From parts 1(a) and 1(b) above, since the present value for Sally if she goes to school of $38,322.00 is greater than the present value for Sally if she does not go to school of $37,188.21, the investment in school makes sense.
2(a) If the interest rate is 6%, calculate the present value for Sally if she goes to school
Using equation (1), we have:
PV of amount to pay in Year 1 = $5,000 / (1 + 0.06)^1 = $4,716.98
PV of earnings in Year 2 = $47,500 / (1 + 0.06)^2 = $42,274.83
Present value for Sally if she goes to school = PV of earnings in Year 2 earnings - PV of amount to pay in Year 1 = $42,274.83 - $4,716.98 = $37,557.85
2(b) If the interest rate is 6%, calculate the present value for Sally if she does not go to school
Using equation (1), we have:
PV of Year 1 earnings = $20,000 / (1 + 0.06)^1 = $18,867.92
PV of Year 2 earnings = $20,000 / (1 + 0.06)^2 = $17,799.93
Present value for Sally if she does not go to school = PV of Year 1 earnings + PV of Year 2 earnings = $18,867.92 + $17,799.93 = $36,667.85
2(c.) Does the investment in school make sense?
From parts 2(a) and 2(b) above, since the present value for Sally if she goes to school of $37,557.85 is greater than the present value for Sally if she does not go to school of $36,667.85, the investment in school makes sense.

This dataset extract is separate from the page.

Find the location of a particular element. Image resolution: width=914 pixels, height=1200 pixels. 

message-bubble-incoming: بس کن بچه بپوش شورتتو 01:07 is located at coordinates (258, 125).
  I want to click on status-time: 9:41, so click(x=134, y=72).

3(a) If the interest rate is 4%, calculate the present value for Sally if she goes to school
Using equation (1), we have:
PV of amount to pay in Year 1 = $5,000 / (1 + 0.04)^1 = $4,807.69
PV of earnings in Year 2 = $47,500 / (1 + 0.4)^2 = $43,916.42
Present value for Sally if she goes to school = PV of earnings in Year 2 earnings - PV of amount to pay in Year 1 = $43,916.42 - $4,807.69 = $39,108.73
3(b) If the interest rate is 6%, calculate the present value for Sally if she does not go to school
Using equation (1), we have:
PV of Year 1 earnings = $20,000 / (1 + 0.04)^1 = $19,230.77
PV of Year 2 earnings = $20,000 / (1 + 0.04)^2 = $18,491.12
Present value for Sally if she does not go to school = PV of Year 1 earnings + PV of Year 2 earnings = $19,230.77 + $18,491.12 = $37,721.89
3(c.) Does the investment in school make sense?
From parts 3(a) and 3(b) above, since the present value for Sally if she goes to school of $39,108.73 is greater than the present value for Sally if she does not go to school of $37,721.89, the investment in school makes sense.